Editor's note: This is the sixth in an occasional series of articles that looks back on different aspects of the Massachusetts 54th Volunteer Infantry, the first black regiment officially recruited in the North to fight for the Union in the Civil War, which included 72 Berkshire County soldiers. One hundred fifty years ago today Congress passed a law giving them equal pay as their white comrades.
Marching double time toward the enemy line in Olustee, Fla., the men of the Massachusetts 54th volunteers let loose with the yell that had become their motto: "Three cheers for Massachusetts and seven dollars a month."
It was Feb. 20, 1864, and the men were in Florida as part of an expeditionary force there to shore up existing Union enclaves and cut off Rebel supplies of beef and salt. They were once again about to be tested in the heat of battle, this time in Olustee, located in Baker County.
Their motto was tinged with bitter humor, born of the U.S. government's refusal to give them the same amount of money as white soldiers -- as they had been promised when they joined up. The enlisted men of the 54th -- the first black regiment officially recruited in the North to fight for the Union in the Civil War -- and the other soldiers of the United States Colored Troops, were due $13 a month, but government paymasters, citing an 1862 law, would only pay them $7.
For months the 54th had been serving their country without pay rather than accepting less than what they were owed.
Even in the face of the government's obstinacy, on that February afternoon, the men marched across 200 yards of swamp under heavy enemy fire. As they moved toward the Confederate lines they drove "the enemy from some guns, and checking the advance of a column of the enemy's infantry," Col. Edward N. Hallowell, of the 54th, would later report to his commanding officers.
Brigadier Gen. Truman Seymour, in command of the Union troops, had initially believed he was facing only Florida militia units, but Confederate Gen. P.G.T. Beauregard had guessed at the Union advance on Florida and sent in more troops to bolster their defenses.
By the evening the tide had turned and the Union lines wavered. The 480 enlisted men and 15 officers of the 54th had fired about 20,000 cartridges before they were ordered to retreat.
They reformed their line of battle and began to march off the field, stopping every few hundred yards to check the Rebel advance. The 54th and the 35th United States Colored Troops formed the rear guard of the federal army and helped cover the retreat of their fellow soldiers.

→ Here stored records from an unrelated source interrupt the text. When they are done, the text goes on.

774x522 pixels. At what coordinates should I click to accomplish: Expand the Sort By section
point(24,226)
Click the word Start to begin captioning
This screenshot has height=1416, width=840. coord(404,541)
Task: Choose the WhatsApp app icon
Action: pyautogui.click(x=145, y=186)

Through the dark they marched well past midnight. After an intense battle and 35 miles of marching, they were then ordered back 10 miles to escort a disabled train car full of wounded soldiers, which they did without complaint.
Dr. M.M. Marsh of the Sanitary Commission would later comment that "the immortal" 54th "did what ought to insure it higher praise" than even holding the field against the advancing Rebel army. They hauled the disabled engine by rope for several miles enabling the wounded to be brought to safety.
"They knew their fate if captured; their humanity triumphed. Does history record a nobler deed?" Marsh wrote.
Arriving back at Jacksonville, which was under Union control, about 8 a.m., they took stock. There were 13 men reported killed, 66 wounded and eight missing in action. Almost half of the men were shoeless, their knapsacks tossed aside so they could move more quickly. But they had helped save the lives of countless others thanks to their brave rearguard action.
During the months following the battle, encamped once again at Morris Island, S.C., many of the men took time to write letters to President Abraham Lincoln, other government officials, their hometown newspapers and friends concerning the pay inequity.
"I cannot any more condemn nor recite our wrongs, but console myself that One who is able has said vengeance is mine and I will repay," Francis H. Fletcher bitterly wrote to a friend. "All the misery and degradation suffered in our regiment by its members' families is not atoned for by the passage of the bill for equal pay."
Fletcher was a clerk from Salem who had enlisted as a private in Company A of the 54th in February 1863.
Among those fighting to get the men the money they were owed was Massachusetts Gov. John A. Andrew, who had been the force behind the birth of the regiment.
He had even tried to get around the stalemate with the federal government by helping to get a bill passed back in Massachusetts that made up the difference in the federal pay, but the steadfast men of the 54th had refused the money based on principal.
That March, Andrew wrote to Lincoln on behalf of the Rev. Samuel Harrison, a Pittsfield pastor, who served as the 54th's chaplain.
Harrison, at Andrew's urging, had applied for equal pay that would be retroactive to when he entered the service.
With steady pressure from Andrew, the soldiers, abolitionists and the 54th's white officers, among others, Congress finally acted. On June 15, 1864, Congress passed a bill giving the black soldiers equal pay.
"That all persons enlisted and mustered into service as volunteers under the call, dated October seventeen, eighteen hundred and sixty-three, for three hundred thousand volunteers, who were at the time of enlistment actually enrolled and subject to draft in the state in which they volunteered, shall receive from the United States the same amount of bounty without regard to color," it read in part.
But it would take another three months for the men to receive the $170,000 in back pay they had rightfully earned.
The soldiers sent most of the money home to their families.